The entry should give as much detail as possible. This information should be reviewed and updated regularly to include details as they are finalised.
2.8.3 Expected Start and Completion Dates
Each notice requires the insertion of an expected start date and an expected completion date. It is the responsibility of the works promoter to ensure that any changes to these dates are inserted on to the SRWR as soon as they are known to the works promoter.
2.9 Collaborative Working
2.9.1 It is important that all road works authorities and undertakers seek every possible opportunity to collaborate on road works, as this can minimise traffic disruption and benefit the travelling public and the undertaker's customers. Paragraph 2.8.1 above highlights the need to place the details of longer term programmes on to the SRWR at the earliest possible opportunity. Identifying major works as far in advance of the proposed date as possible will help to facilitate opportunities for collaborative works e.g. road closures in city centres should be made use of by as many promoters as possible to minimise disruption and maximise shared reinstatement opportunities.
2.9.2 It should be possible to arrange contracts so that the excavating primary promoter serves notice and carries out work on behalf of itself and others. However, it must be emphasised that such arrangements do not remove the legal liability imposed by NRSWA on individual undertakers.
2.10 Other Statutory Obligations
2.10.1 Both road works authorities and statutory undertakers operate under other statutes which impose additional obligations that impact on those under NRSWA - for road works authorities to co-ordinate all works, and for undertakers to co-operate.
2.10.2 There are additional duties on roads authorities; for instance Sections 20 to 21 of the Equality Act 2010 give disabled people a right of access to goods, facilities, services and premises. By providing integrated and accessible transport and a barrier-free pedestrian environment, local traffic and roads authorities will help deliver this right and fulfil their obligations.
2.10.3 The utility companies have statutory obligations to provide a supply or service, and these are closely monitored by the utility regulators, The Water Industry Commission for Scotland (Scottish Water), and OFGEM (gas and electricity industries) to ensure that the required level of service is maintained. This will include restoring supply, as well as ensuring new customers are connected within certain time frames. OFCOM (regulator of telecommunications) places a universal service obligation on BT across the UK to meet all reasonable requests for service. Under legislation, customers of the electricity, gas or water companies, subject to certain exemptions, may be entitled to compensation if a company fails to meet these guaranteed standards of performance.
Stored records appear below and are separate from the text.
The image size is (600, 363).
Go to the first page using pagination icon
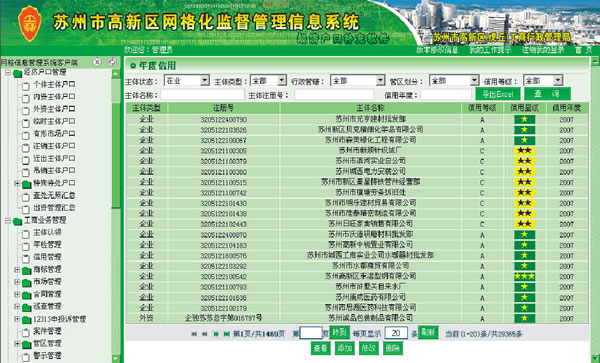coord(194,334)
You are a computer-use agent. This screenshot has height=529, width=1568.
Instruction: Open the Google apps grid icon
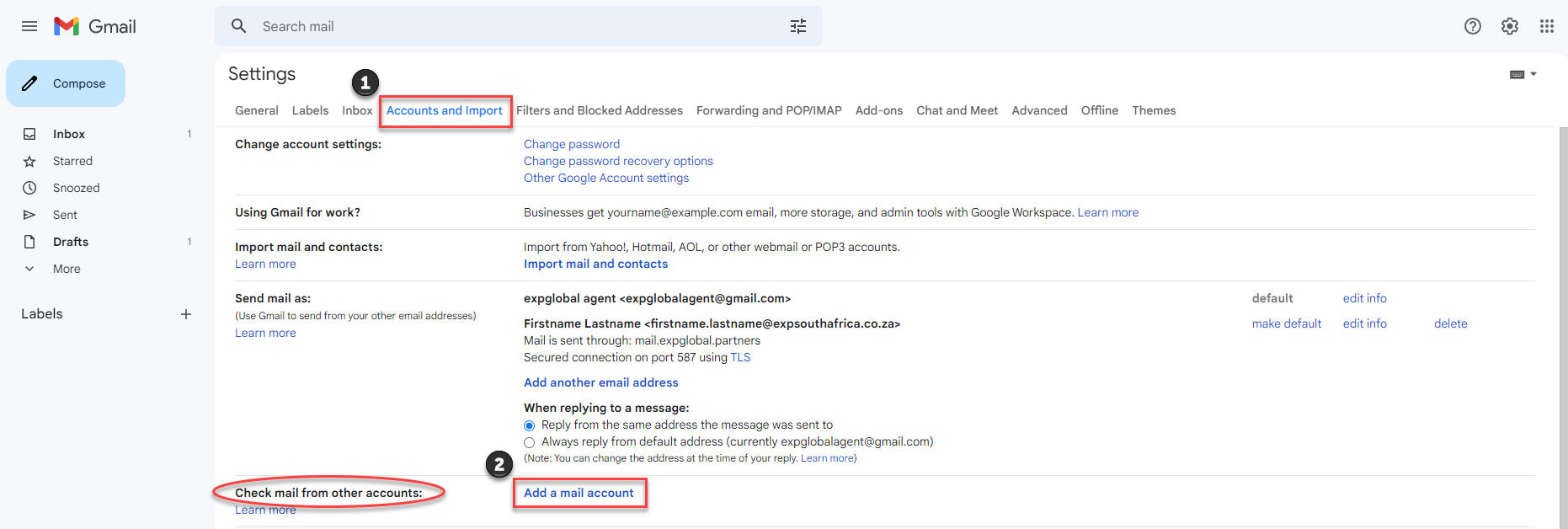tap(1546, 26)
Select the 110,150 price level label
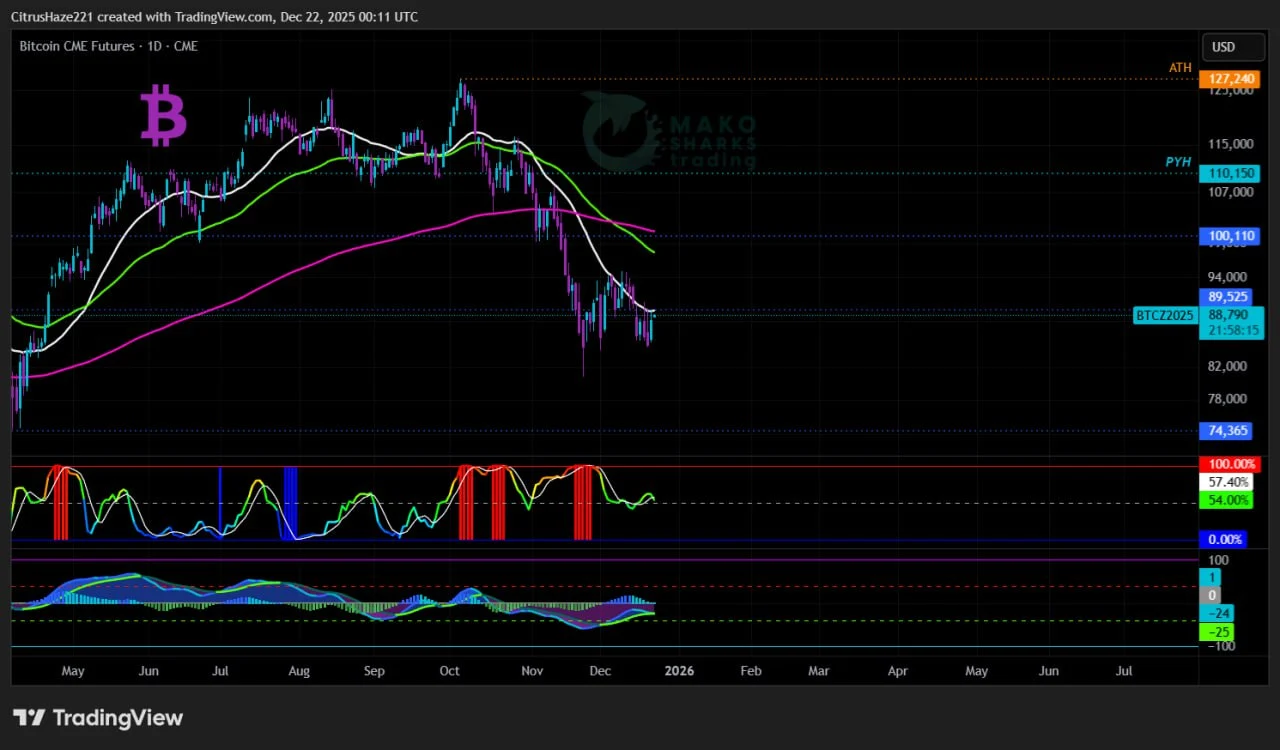 click(1229, 173)
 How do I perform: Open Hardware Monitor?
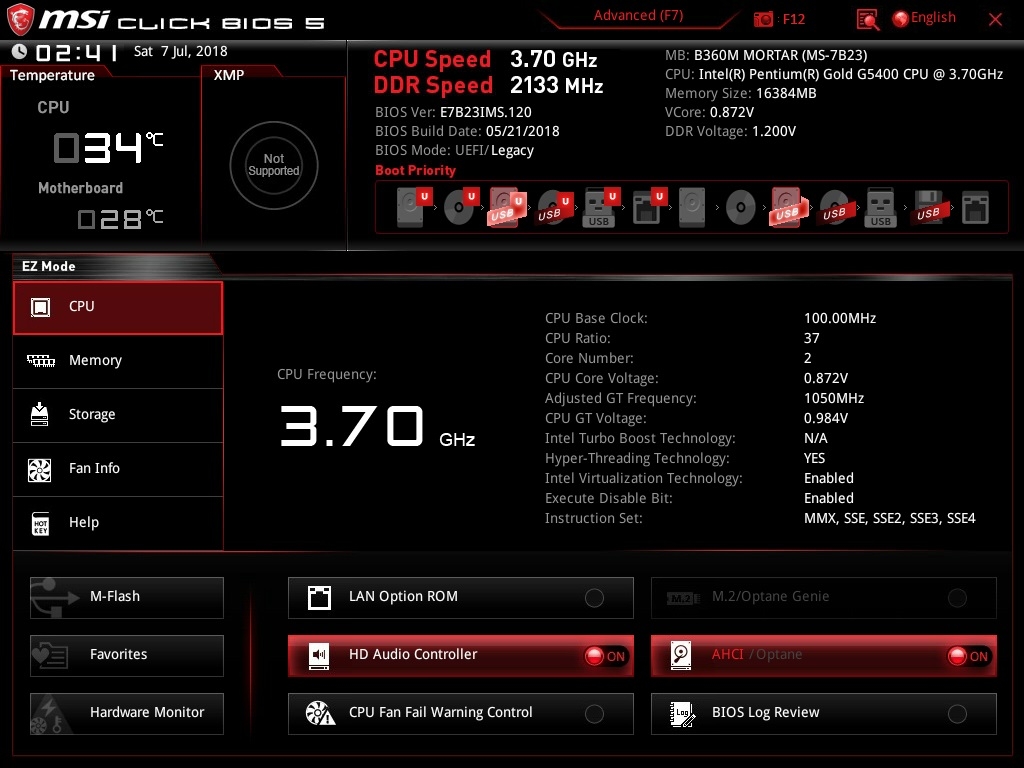pyautogui.click(x=127, y=713)
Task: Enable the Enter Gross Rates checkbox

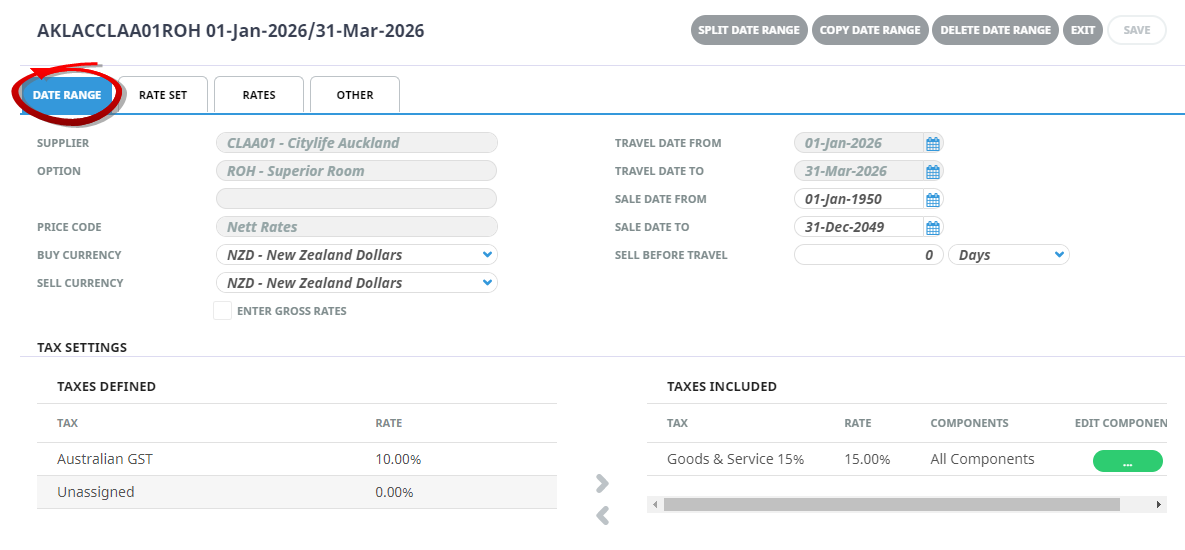Action: [x=222, y=311]
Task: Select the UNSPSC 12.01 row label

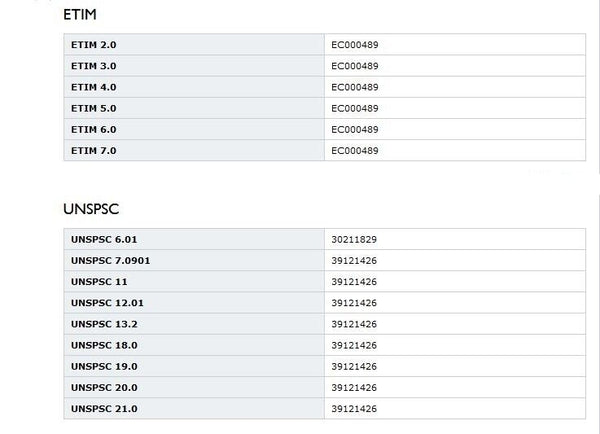Action: 106,303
2.10.4 The operators of a gas network also have obligations under Regulations enforced by the Health and Safety Executive. These require operators of gas networks to carry out certain works within a specific time or to replace certain types of apparatus within a specified period. Currently, the gas industry has a programme to replace all iron mains within 30 metres of properties, over 30 years old, from 2001, with highest priority given to that apparatus at greatest risk based on an agreed safety case to assess priorities. The priorities may change to reflect an escalation of risk based on either new information about specific types of pipes or apparatus, or as result of incidents involving a specific pipe.